During a pandemic as staggering as COVID-19, being part of a wider team who are so willing to manage the unexpected, learn from experiences and deliver the highest level of care during a crisis becomes vital. One of the key things that struck me during my time redeployed was the willingness of staff members to give everything they could for their patients; although as dentists we were stepping into unknown roles, we were not alone. Consultants were covering the roles of junior doctors, staff members worked outside their contracted hours and others like myself were staying away from home in allocated accommodation.

Working in a hospital environment has changed my career aspirations and it has given me the confidence to gain further experience in a DCT post. It has highlighted the importance of sometimes overlooked soft skills such as empathy, communication and problem solving which are vital in allowing us to be adaptable to change. The experience has made me thankful for the small things I have previously taken for granted when treating my patients, such as being able to have a conversation with them, communicating without high levels of PPE acting as a barrier and patients being able to bring loved ones for support to their appointments. Returning to practice with the knowledge I gained being in ICU has allowed me to act as a mentor to staff due to my firsthand experience in infection control and PPE and it has been comforting being able to console staff who are finding the transition back to practice overwhelming.

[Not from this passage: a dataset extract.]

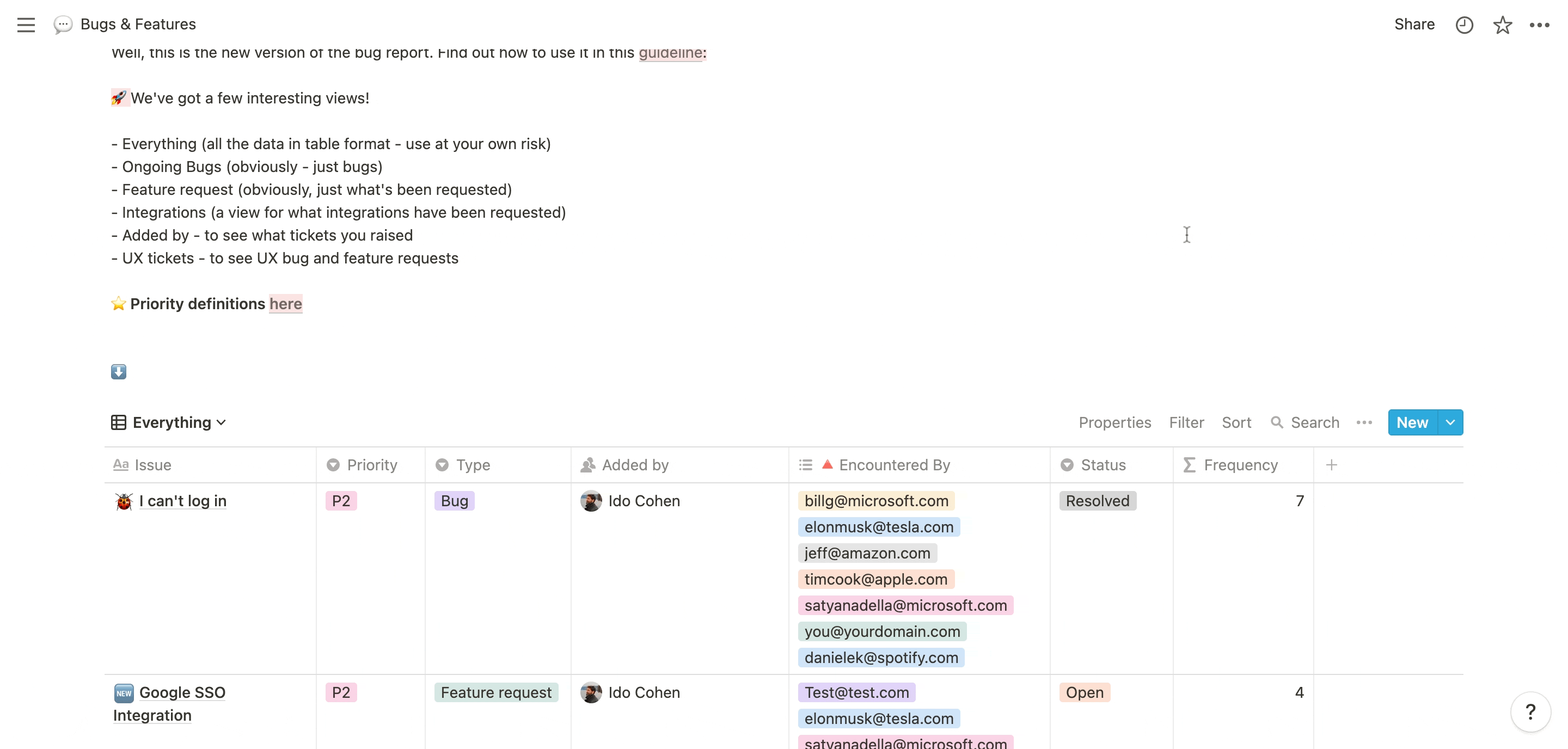Open the Filter menu
1568x749 pixels.
(1186, 422)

Unlike our medical counterparts, as general dental practitioners we are not primed to manage the challenges faced by treating patients in intensive care or experiencing patients passing away. It is a stark reality of the COVID-19 pandemic that of those placed on ventilators less than a third survive. This takes its toll emotionally, physically and on those in the team. It was especially difficult managing this alongside being distanced from friends and family. My time working in ICU on the frontline might be over but the memories of loss, thoughts of the long road to recovery ahead for survivors, and the mental health impact on staff will stay with me.

Conclusion

Going forward, there are important learning points for consideration of redeployment. Once the dust settles, it would benefit us all to consider a detailed and thorough reflection on benefits and issues of redeploying staff. It may even allow us to consider re-evaluating how best to train doctors and dentists. However, no matter the outcome, we remain confident that we can rely on the dentally qualified to play their role in tackling COVID-19.